*** Opening of Recorded information ***

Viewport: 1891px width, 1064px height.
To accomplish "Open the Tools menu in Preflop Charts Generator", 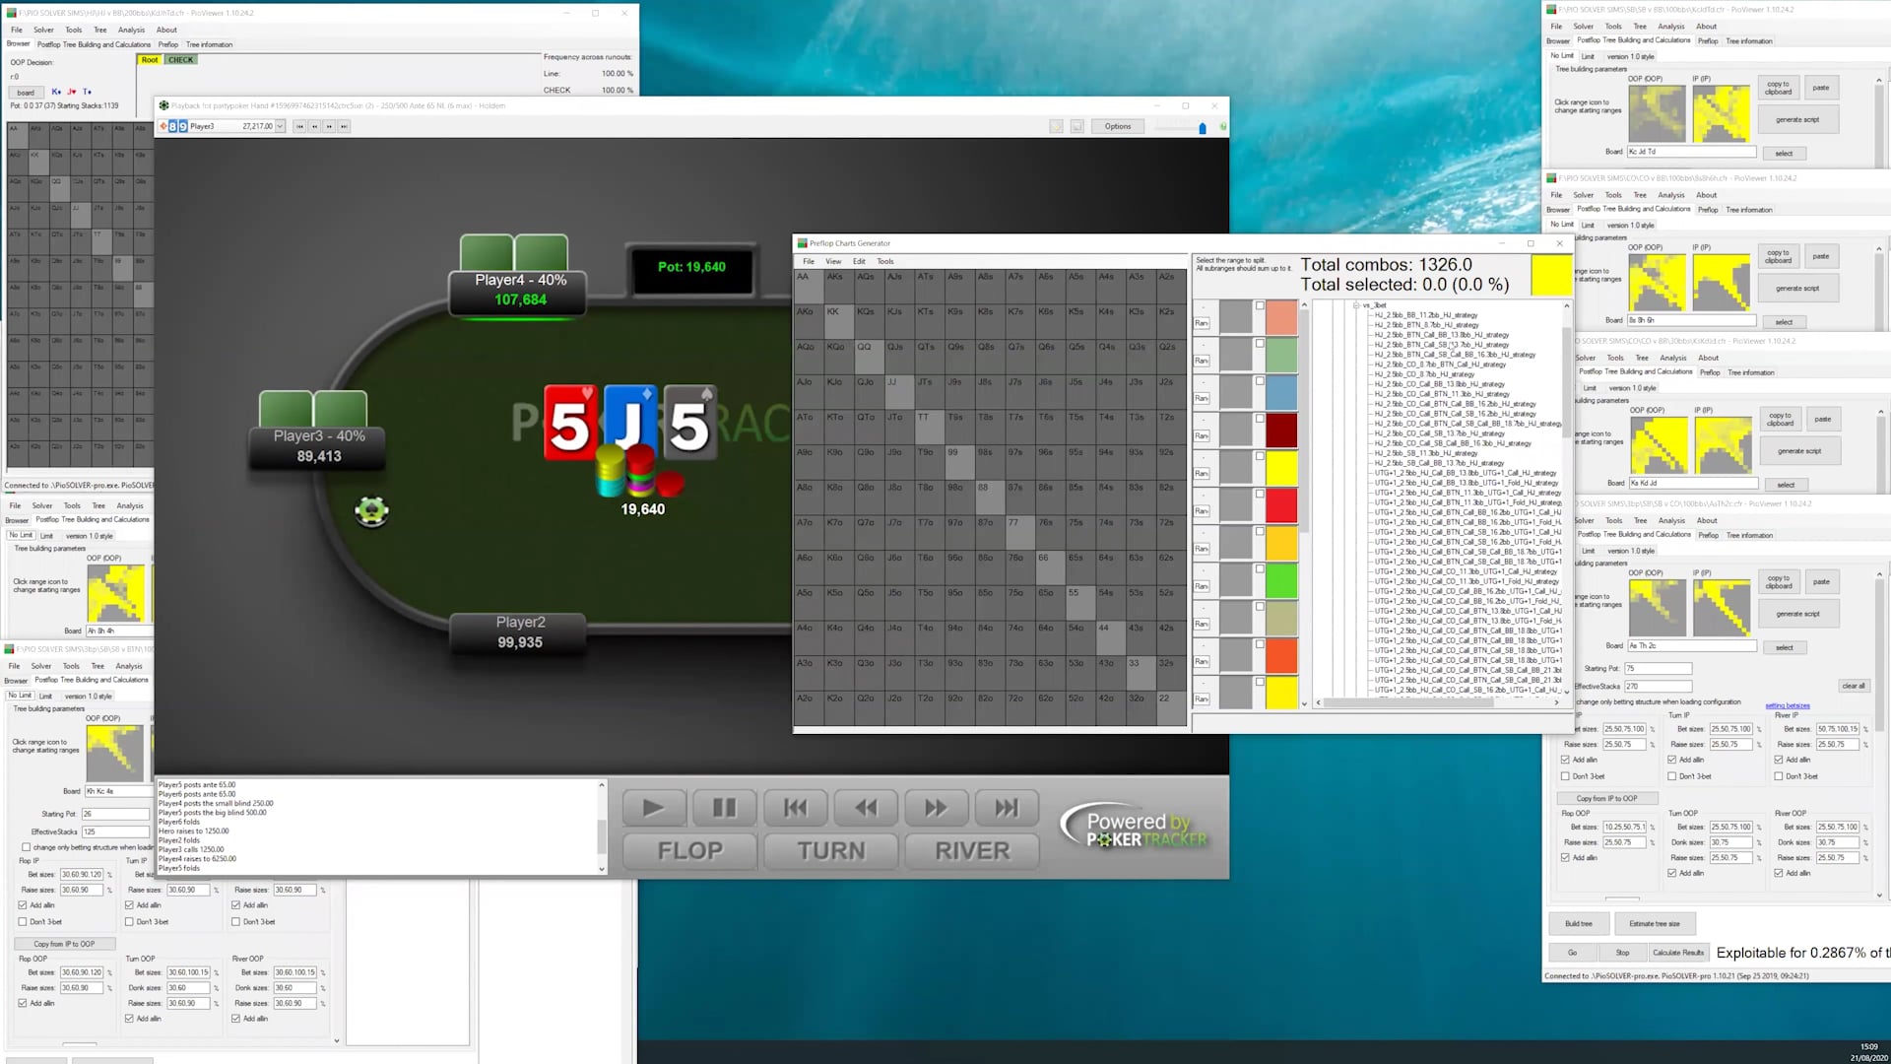I will 884,261.
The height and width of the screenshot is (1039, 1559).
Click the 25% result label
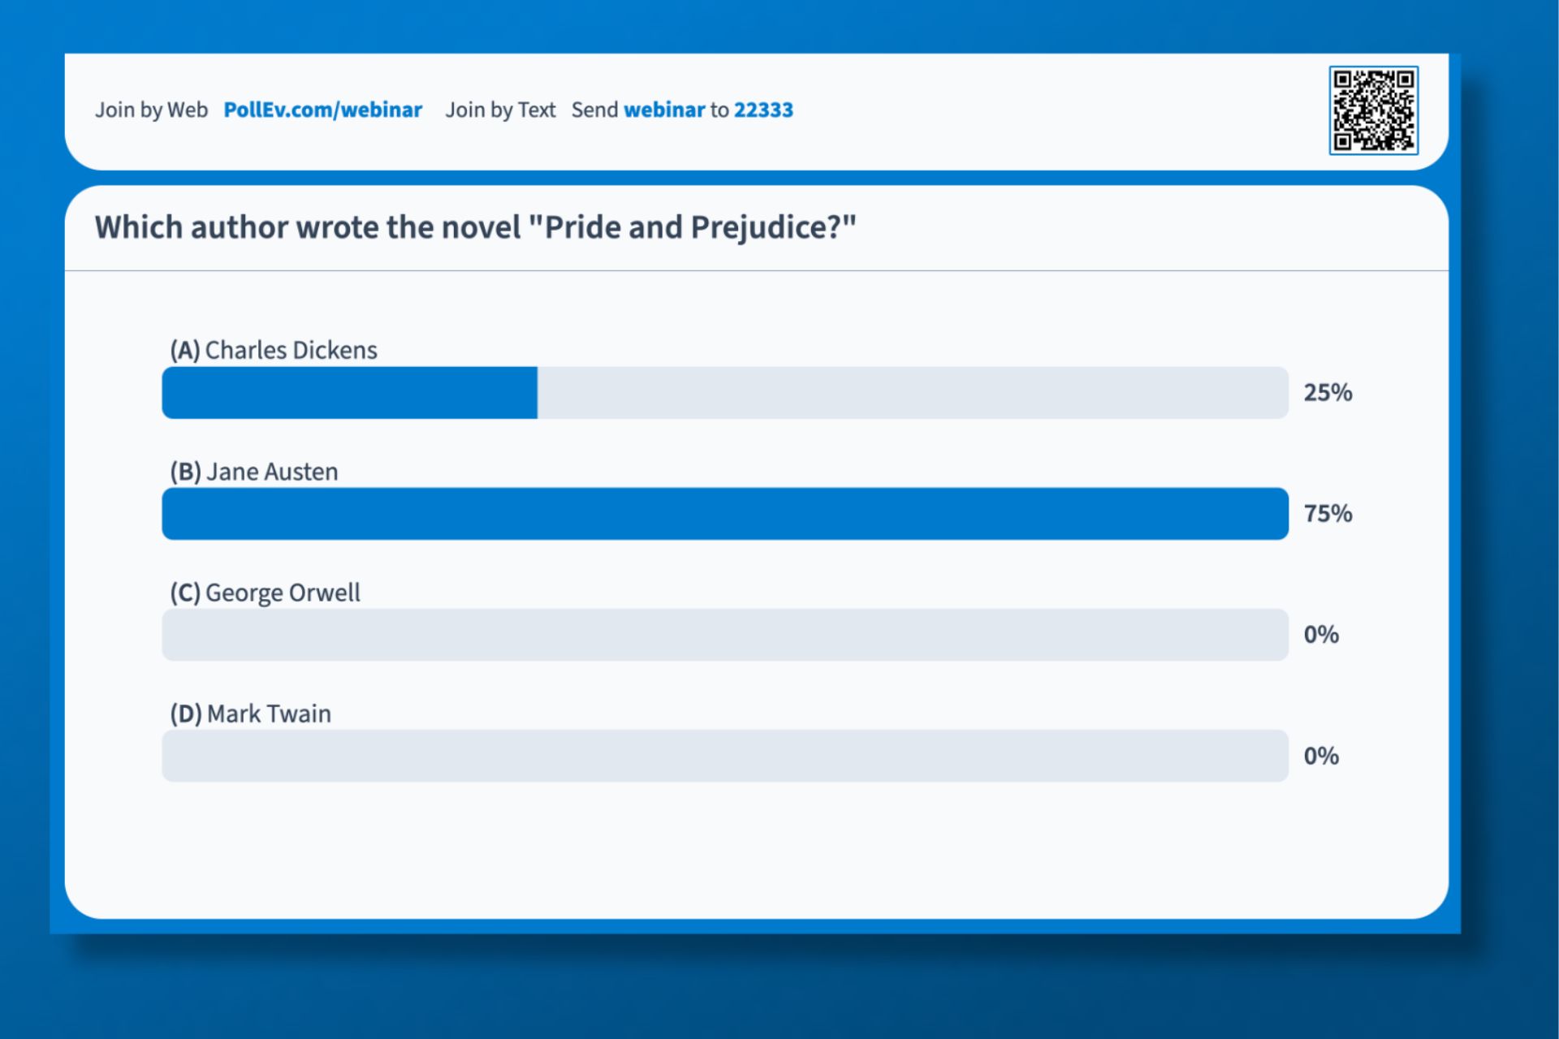(x=1329, y=392)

*** Close of Recorded information ***

Scan the data for the string "width" and copy each line in which it occurs.

▶ _Written solution_
Viewport: 1891px width, 1064px height.
The height and width of the screenshot is (1039, 1559).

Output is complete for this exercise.